## DATA SUPPLIED
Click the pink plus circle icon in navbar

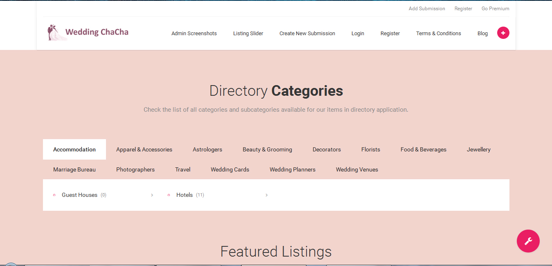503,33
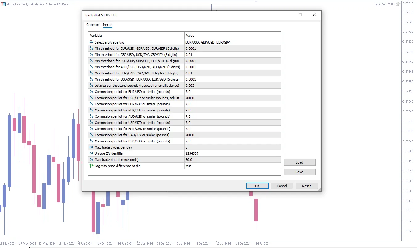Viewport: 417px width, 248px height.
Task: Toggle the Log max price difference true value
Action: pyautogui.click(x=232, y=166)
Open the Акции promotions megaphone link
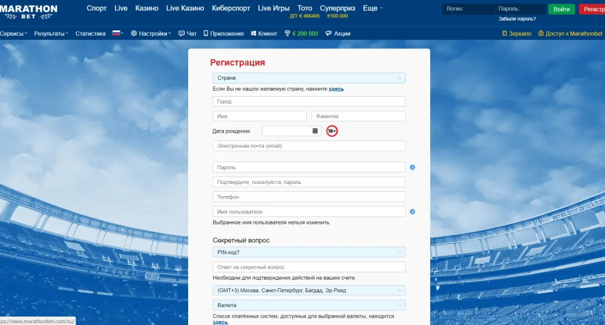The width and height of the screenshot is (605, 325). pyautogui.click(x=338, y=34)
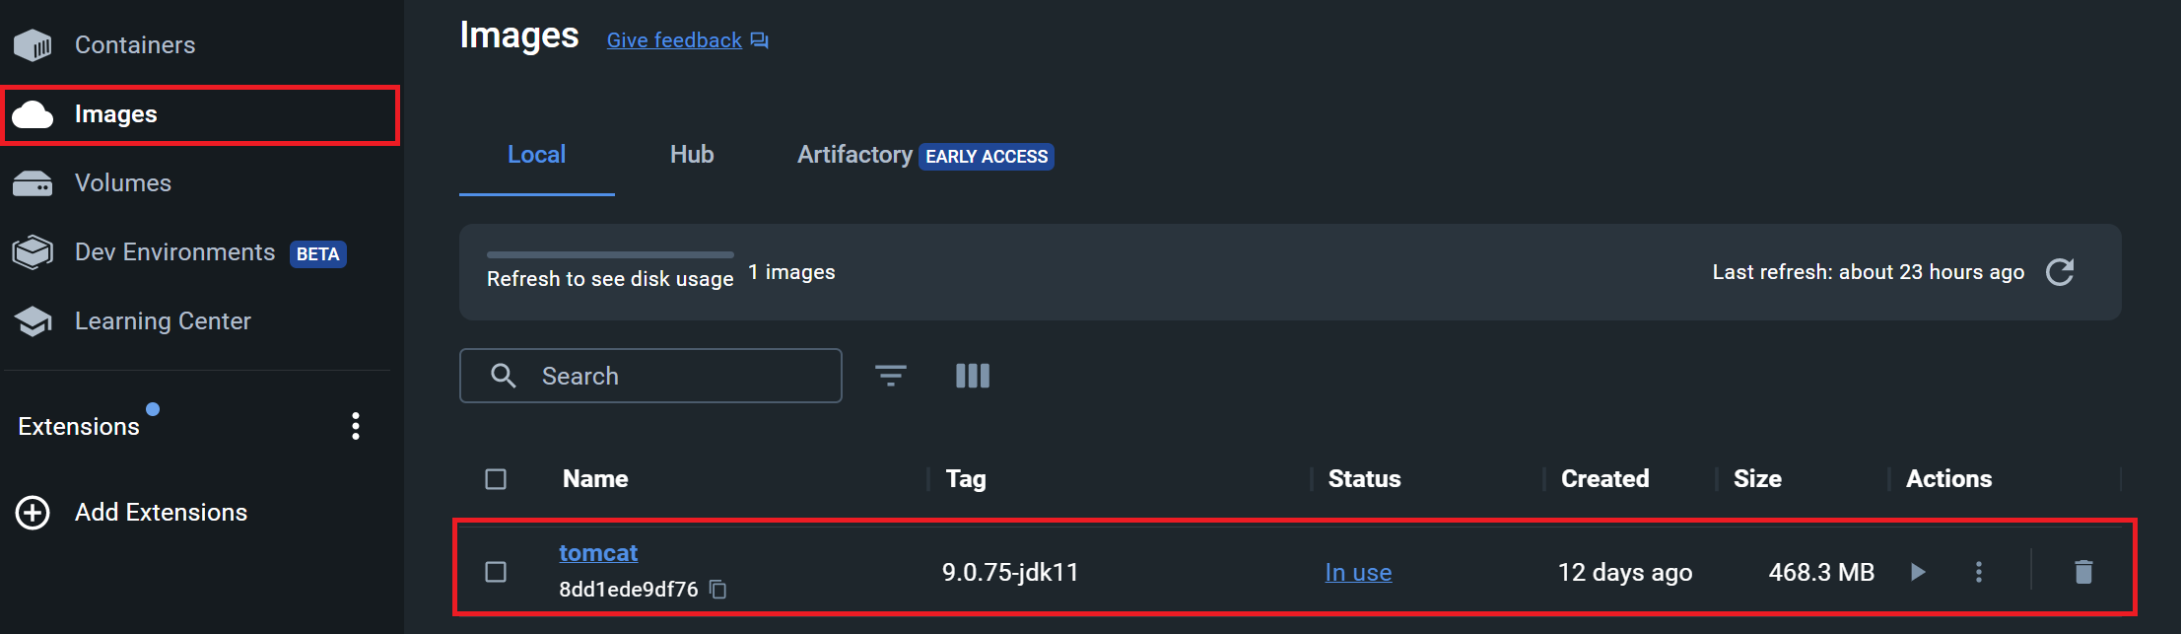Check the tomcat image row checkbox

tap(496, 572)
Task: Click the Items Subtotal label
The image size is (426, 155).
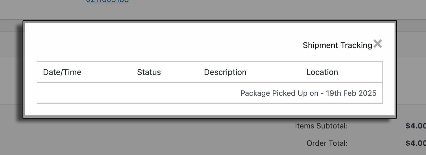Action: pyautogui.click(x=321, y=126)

## PROBLEM DESCRIPTION
Return nothing except the lines from the one containing "Task: Click the Items Subtotal label" through the final line of the data, copied exactly. Leave out all pictures.

## SOLUTION
Task: Click the Items Subtotal label
The image size is (426, 155).
Action: pyautogui.click(x=321, y=126)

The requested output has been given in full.